Indígenas repudiaram e qualificaram como “preconceituosas” as falas do ministro Gilmar Mendes durante o julgamento sobre o marco temporal no Supremo Tribunal Federal (STF) nesta quinta-feira (31).
Na tenda montada em frente ao tribunal para que acompanhassem a sessão, lideranças fizeram discursos indignados contra afirmações feitas por Mendes em intervenção no voto do ministro André Mendonça.
Integrante mais antigo do Supremo, Mendes disse ter ouvido de um militar que, na Terra Indígena Yanomami, em Roraima – assolada por uma grave crise humanitária causada pelo garimpo ilegal –, indígenas “se tornam garimpeiros” por falta de opção de sobrevivência. “E nós criamos um tabu para explorar essas áreas”, disse, em aparente defesa da legalização da mineração em terras indígenas.
O ministro declarou ainda que, na Terra Indígena Raposa Serra do Sol, também em Roraima, o “imenso território” coexiste com uma “piora das condições de vida”. “A notícia que se tem é que depois do encerramento do arrozal que lá tinha, de 5 mil hectares, muitos desses índios que ali trabalhavam foram catar lixo em Boa Vista”, disse em referência à retirada de produtores rurais após julgamento do STF que reconheceu a demarcação contínua da área em 2009.

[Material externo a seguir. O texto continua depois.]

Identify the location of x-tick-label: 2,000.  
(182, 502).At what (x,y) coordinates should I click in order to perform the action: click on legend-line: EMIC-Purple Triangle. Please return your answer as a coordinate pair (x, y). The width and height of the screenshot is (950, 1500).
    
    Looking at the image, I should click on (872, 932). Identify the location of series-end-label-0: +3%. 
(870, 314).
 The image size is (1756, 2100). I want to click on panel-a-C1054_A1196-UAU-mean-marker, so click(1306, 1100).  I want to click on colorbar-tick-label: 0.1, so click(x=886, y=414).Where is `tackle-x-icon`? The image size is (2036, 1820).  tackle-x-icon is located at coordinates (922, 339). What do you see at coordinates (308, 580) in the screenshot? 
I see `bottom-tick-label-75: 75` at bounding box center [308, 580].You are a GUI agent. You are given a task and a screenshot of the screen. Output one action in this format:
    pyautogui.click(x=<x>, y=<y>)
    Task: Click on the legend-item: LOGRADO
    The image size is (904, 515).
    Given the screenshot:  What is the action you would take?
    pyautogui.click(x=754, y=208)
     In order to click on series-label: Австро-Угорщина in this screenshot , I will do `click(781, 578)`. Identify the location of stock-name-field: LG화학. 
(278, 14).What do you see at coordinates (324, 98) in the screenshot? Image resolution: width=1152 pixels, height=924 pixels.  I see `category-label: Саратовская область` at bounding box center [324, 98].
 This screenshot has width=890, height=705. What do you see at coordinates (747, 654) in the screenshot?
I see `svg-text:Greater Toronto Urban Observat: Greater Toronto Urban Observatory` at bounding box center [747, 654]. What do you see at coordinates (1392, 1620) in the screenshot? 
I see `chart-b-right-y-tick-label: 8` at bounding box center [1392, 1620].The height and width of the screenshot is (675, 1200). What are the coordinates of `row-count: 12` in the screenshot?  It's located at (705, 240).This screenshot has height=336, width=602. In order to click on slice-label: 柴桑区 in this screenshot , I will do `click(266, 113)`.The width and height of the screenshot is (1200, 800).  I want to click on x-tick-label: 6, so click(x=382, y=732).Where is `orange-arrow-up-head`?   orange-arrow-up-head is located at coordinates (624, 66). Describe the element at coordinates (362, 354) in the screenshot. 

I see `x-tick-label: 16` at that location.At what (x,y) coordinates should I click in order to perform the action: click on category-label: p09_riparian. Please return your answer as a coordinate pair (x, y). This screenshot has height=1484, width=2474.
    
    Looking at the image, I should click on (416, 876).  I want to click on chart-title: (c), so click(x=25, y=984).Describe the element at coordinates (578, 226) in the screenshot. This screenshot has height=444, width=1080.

Na manifestação em frente ao tribunal após as declarações de Gilmar Mendes, Ernestina Macuxi, do Conselho Indígena de Roraima (CIR) e moradora de Raposa Serra do Sol, sugeriu que o ministro visitasse o território “para falar a verdade”. “É mentira quando ele fala que nós, indígenas, estamos morrendo de fome, catando lixo no lixão. Estamos trabalhando de modo sustentável na nossa mãe terra, recuperando a nossa mãe terra, que foi poluída e destruída pelos fazendeiros”, destacou.
Ela foi fortemente aplaudida ao classificar as falas de Mendes como “criminosas, injustas e preconceituosas para com os povos indígenas”.
“Nós esperamos minimamente o respeito da Suprema Corte. Tem que ter postura, cumprir com as normas constitucionais”, pontuou ao microfone Dinamam Tuxá, coordenador da Articulação dos Povos Indígenas do Brasil (Apib). “E falas como essa não têm nada a agregar, a somar. Pelo contrário, só fomentam a destruição, divisão e o ódio contra os povos indígenas”.
A Apib repudiou publicamente as afirmações do decano, que ainda manifestará sua posição em relação ao marco temporal para terras indígenas.
O julgamento foi retomado ontem (30) com o voto de André Mendonça, favorável à tese, assim como já havia se posicionado Kassio Nunes Marques. Hoje, Cristiano Zanin e Luís Roberto Barroso se somaram ao relator Edson Fachin e a Alexandre de Moraes, que anteriormente recusaram o conceito jurídico. Portanto, até o momento, o placar é de quatro votos a dois contra o marco temporal.
O debate continuará na semana que vem. Além de Gilmar Mendes, ainda votarão os ministros Dias Toffoli, Luiz Fux, Rosa Weber e Cármen Lúcia. Entre o movimento indígena, há expectativa de que as duas últimas se posicionem contra a tese, o que seria suficiente para que a Corte decida por sua rejeição.